To run in coarse-grained mode, set the `spark.mesos.coarse` system property to true *before* creating your SparkContext:

{% highlight scala %}
System.setProperty("spark.mesos.coarse", "true")
val sc = new SparkContext("mesos://HOST:5050", "App Name", ...)
{% endhighlight %}

In addition, for coarse-grained mode, you can control the maximum number of resources Spark will acquire. By default,
it will acquire *all* cores in the cluster (that get offered by Mesos), which only makes sense if you run just one
application at a time. You can cap the maximum number of cores using `System.setProperty("spark.cores.max", "10")` (for example).
Again, this must be done *before* initializing a SparkContext.

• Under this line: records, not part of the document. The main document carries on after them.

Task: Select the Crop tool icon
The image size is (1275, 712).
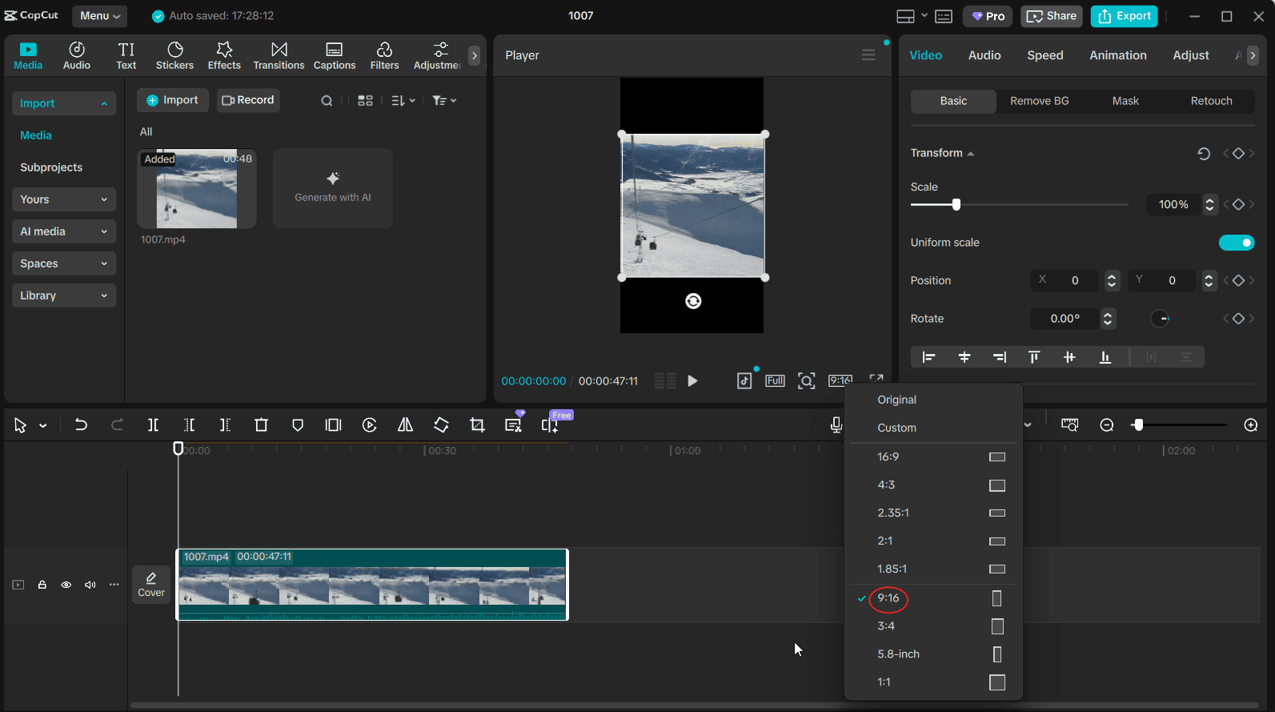Action: tap(478, 425)
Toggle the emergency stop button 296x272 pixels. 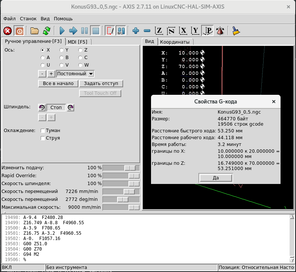(x=8, y=31)
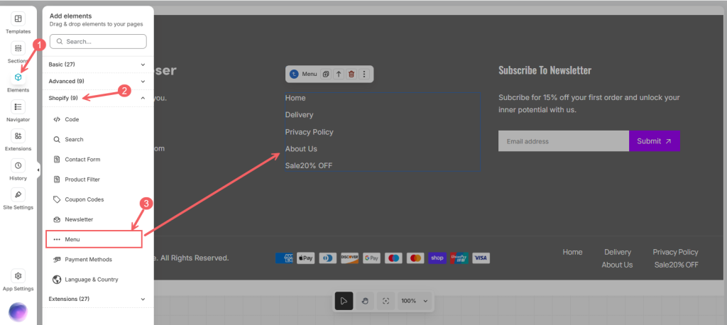The image size is (727, 325).
Task: Open the History panel
Action: 18,170
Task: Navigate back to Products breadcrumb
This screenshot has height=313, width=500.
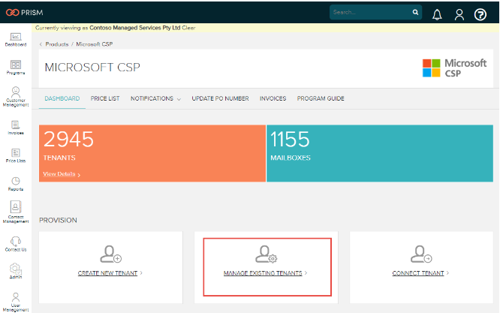Action: pyautogui.click(x=57, y=44)
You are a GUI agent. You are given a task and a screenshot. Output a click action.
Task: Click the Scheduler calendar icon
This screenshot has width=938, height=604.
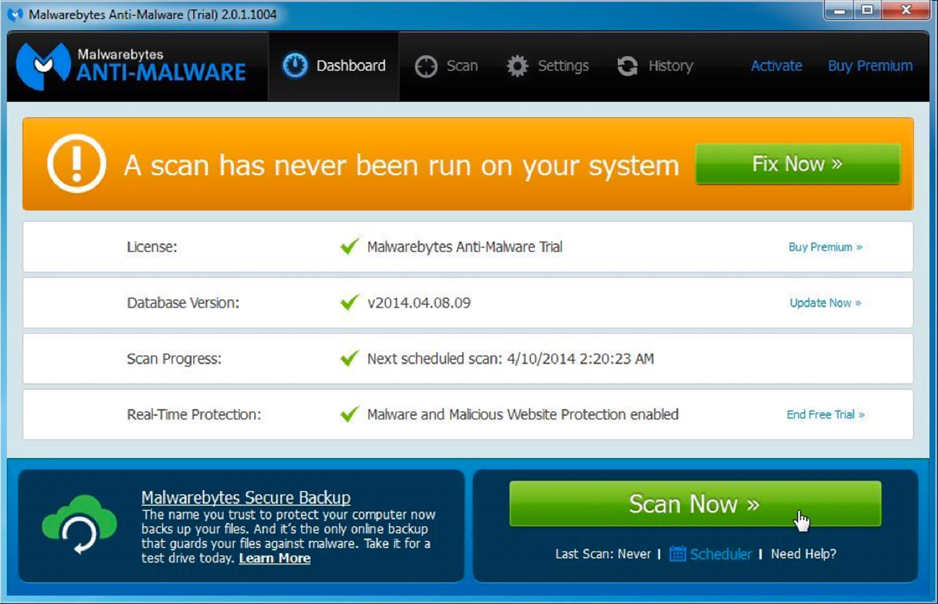[677, 554]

# Running Alongside Hadoop

You can run Spark and Mesos alongside your existing Hadoop cluster by just launching them as a separate service on the machines. To access Hadoop data from Spark, just use a hdfs:// URL (typically `hdfs://<namenode>:9000/path`, but you can find the right URL on your Hadoop Namenode's web UI).

In addition, it is possible to also run Hadoop MapReduce on Mesos, to get better resource isolation and sharing between the two. In this case, Mesos will act as a unified scheduler that assigns cores to either Hadoop or Spark, as opposed to having them share resources via the Linux scheduler on each node. Please refer to [Hadoop on Mesos](https://github.com/mesos/hadoop).

In either case, HDFS runs separately from Hadoop MapReduce, without going through Mesos.